The data Start Marker
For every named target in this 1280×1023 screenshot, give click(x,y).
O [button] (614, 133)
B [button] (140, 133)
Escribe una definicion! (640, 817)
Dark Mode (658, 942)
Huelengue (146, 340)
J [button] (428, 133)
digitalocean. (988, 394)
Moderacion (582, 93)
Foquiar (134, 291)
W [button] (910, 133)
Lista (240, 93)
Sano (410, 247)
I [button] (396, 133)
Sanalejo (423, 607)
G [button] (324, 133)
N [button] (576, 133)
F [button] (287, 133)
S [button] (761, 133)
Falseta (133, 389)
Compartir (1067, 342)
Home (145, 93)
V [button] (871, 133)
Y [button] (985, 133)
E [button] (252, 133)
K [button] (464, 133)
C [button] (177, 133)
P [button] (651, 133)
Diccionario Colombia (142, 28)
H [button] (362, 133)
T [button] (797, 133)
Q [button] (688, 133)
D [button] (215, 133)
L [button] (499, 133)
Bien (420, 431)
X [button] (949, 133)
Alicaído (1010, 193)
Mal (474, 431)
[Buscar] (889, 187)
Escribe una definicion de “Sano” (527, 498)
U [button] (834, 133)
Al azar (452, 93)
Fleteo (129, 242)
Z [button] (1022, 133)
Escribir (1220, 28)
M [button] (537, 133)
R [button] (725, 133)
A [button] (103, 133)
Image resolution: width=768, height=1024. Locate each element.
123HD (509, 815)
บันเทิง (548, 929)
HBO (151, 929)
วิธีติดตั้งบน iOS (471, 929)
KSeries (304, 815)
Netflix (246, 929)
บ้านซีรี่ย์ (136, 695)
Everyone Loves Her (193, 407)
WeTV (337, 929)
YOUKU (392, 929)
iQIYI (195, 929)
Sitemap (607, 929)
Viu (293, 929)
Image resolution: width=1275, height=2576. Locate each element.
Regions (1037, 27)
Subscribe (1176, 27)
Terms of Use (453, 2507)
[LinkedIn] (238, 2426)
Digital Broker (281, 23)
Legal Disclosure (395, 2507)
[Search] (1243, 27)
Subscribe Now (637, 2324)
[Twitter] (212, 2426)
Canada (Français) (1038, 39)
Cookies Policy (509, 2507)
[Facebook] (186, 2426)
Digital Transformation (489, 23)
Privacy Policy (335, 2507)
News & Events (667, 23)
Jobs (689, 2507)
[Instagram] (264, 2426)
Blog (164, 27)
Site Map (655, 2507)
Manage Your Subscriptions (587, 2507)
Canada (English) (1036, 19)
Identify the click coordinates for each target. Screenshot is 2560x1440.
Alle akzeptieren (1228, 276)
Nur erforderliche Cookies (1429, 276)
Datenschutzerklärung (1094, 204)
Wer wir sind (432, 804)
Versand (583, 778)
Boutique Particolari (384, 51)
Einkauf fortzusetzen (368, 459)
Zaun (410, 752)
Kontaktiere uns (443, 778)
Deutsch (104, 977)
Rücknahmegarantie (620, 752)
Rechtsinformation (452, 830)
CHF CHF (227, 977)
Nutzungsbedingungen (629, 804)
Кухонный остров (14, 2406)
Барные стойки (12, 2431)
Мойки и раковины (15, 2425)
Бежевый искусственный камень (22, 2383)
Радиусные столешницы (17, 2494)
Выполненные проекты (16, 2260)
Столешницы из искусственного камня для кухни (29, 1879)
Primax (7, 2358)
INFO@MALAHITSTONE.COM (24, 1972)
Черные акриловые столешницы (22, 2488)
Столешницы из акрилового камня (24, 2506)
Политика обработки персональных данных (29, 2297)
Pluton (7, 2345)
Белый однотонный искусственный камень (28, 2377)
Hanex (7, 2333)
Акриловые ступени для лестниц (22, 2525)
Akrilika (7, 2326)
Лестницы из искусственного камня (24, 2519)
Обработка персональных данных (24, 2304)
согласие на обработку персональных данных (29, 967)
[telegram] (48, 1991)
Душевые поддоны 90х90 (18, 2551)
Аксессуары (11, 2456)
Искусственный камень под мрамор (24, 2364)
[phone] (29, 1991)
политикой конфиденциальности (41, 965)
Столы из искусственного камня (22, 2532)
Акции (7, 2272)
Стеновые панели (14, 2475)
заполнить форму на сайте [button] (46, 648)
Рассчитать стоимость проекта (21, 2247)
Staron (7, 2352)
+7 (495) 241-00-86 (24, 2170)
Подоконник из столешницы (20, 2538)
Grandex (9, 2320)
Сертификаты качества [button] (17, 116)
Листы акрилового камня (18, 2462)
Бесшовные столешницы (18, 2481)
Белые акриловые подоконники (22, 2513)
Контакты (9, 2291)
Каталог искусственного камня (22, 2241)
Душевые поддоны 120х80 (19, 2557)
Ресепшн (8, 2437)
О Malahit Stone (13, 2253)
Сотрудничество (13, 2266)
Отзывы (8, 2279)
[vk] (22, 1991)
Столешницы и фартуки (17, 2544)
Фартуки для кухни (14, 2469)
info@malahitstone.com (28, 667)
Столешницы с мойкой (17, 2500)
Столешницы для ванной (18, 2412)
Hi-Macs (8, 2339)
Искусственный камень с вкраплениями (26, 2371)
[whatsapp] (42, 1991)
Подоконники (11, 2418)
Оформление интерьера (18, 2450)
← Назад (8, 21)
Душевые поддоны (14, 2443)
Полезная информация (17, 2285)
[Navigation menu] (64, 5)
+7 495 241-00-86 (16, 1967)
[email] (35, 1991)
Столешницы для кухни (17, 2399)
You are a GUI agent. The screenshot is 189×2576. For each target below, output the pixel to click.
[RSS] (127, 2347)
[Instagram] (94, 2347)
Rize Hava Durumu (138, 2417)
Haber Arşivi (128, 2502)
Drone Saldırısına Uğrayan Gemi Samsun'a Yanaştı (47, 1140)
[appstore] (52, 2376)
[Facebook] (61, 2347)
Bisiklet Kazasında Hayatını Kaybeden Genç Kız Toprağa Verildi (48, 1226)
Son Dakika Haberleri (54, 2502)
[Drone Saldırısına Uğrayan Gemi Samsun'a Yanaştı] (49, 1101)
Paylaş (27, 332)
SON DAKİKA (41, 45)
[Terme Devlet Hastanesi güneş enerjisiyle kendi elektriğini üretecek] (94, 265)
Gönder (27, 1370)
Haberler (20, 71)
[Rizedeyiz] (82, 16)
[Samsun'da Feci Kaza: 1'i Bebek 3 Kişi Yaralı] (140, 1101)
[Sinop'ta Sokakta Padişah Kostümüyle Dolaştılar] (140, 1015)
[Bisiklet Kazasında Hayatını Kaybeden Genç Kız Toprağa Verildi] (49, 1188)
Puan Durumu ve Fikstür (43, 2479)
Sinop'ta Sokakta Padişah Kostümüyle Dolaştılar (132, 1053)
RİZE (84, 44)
The data End Marker
__Your instructions__: Retype exactly, please, each line from the line that contains "[Bisiklet Kazasında Hayatını" through the last line of the entries above, with nothing added.

__Result of the task__:
[Bisiklet Kazasında Hayatını Kaybeden Genç Kız Toprağa Verildi] (49, 1188)
Puan Durumu ve Fikstür (43, 2479)
Sinop'ta Sokakta Padişah Kostümüyle Dolaştılar (132, 1053)
RİZE (84, 44)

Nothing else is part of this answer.